In summary accessing support was at times successful, yet many barriers existed. A particular obstacle was the belief that services should not engage with relatives as this jeopardised the autonomy of the autistic adult. This predicament was frustrating for relatives trying to manage on their own with autistic adults who they believed were not receiving appropriate care. Further many services are time limited, requiring repeated applications, and only available after relatives’ intensive advocacy, exacerbating worries about the future.

Sub-theme: ‘Looking to the autistic adult’s future care and wellbeing’

Relatives had many suggestions for how autistic adults could be better supported, as well as how other families could be helped across the life course. One suggestion was for there to be greater access to role models with lived experience,

This person knew somebody who was at […] University who was doing a […] degree. So we connected them. I think it was great for [him] to see that you could be autistic but still have a life, and still contribute to society, and still achieve something.

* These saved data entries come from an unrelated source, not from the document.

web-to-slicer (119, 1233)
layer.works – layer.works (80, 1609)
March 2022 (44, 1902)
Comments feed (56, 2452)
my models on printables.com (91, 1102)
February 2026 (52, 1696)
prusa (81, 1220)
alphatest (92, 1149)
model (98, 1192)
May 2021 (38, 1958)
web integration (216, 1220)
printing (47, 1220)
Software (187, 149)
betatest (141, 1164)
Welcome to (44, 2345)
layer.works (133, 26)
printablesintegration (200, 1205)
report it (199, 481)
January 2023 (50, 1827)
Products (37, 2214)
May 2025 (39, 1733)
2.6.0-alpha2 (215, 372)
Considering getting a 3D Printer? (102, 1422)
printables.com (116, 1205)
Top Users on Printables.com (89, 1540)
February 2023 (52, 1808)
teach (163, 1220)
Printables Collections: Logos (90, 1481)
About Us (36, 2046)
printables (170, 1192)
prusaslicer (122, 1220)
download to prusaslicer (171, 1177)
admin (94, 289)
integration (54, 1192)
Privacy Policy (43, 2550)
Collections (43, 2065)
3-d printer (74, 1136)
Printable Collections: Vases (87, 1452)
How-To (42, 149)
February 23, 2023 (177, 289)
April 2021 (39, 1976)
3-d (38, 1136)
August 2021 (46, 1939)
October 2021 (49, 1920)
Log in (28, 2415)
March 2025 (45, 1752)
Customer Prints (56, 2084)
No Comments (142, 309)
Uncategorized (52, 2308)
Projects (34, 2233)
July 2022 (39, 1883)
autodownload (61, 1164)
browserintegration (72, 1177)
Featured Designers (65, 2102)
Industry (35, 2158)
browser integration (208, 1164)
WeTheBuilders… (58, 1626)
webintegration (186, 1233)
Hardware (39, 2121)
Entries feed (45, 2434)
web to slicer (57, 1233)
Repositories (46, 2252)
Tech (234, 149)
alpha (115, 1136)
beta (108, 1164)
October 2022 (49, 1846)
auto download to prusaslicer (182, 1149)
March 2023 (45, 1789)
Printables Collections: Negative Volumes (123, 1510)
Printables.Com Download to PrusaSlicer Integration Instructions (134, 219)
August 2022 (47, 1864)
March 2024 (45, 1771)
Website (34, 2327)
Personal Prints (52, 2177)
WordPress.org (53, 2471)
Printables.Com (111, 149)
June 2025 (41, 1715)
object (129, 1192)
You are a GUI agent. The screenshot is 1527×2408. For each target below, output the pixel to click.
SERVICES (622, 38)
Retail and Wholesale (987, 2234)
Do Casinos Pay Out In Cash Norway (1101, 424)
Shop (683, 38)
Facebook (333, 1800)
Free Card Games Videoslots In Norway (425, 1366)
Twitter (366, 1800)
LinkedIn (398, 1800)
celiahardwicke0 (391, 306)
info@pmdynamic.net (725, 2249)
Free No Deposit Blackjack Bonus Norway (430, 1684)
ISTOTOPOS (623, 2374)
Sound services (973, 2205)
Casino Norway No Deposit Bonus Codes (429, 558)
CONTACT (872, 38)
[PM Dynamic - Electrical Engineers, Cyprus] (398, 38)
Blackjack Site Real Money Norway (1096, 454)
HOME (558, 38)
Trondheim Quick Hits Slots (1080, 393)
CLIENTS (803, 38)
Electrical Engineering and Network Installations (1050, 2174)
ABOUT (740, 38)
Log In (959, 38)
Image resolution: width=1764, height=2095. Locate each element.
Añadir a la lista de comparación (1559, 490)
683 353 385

So I think having that kind of buddy system […] I think talking to other people who have come out the other side

(Jenny)

People with lived experience sharing that experience explicitly or implicitly enabled a sense of hope, and perhaps instilled ambition for what could be attained.

Another suggestion was for autistic adults to be given the choice to nominate preferred personal contacts as their advocate when dealing with organisations, ‘the people who have got the problem should be able to nominate people to give them support, because basically they’re a vulnerable adult’ (Stanley). The nominated advocate proposal was considered a possible mechanism by which relatives or friends who provided care and support informally could more easily engage with services designed to offer formal support.

Reflecting on support from services, relatives also suggested that greater awareness of autistic adults’ needs could potentially be attained through recruiting more staff with personal experience of autism. High quality autism training for all staff was also recommended.

Other practical suggestions were for the development of case manager roles to coordinate communication and applications for assistance across different organisations including both health and social care as well as financial, benefit, and tax organisations.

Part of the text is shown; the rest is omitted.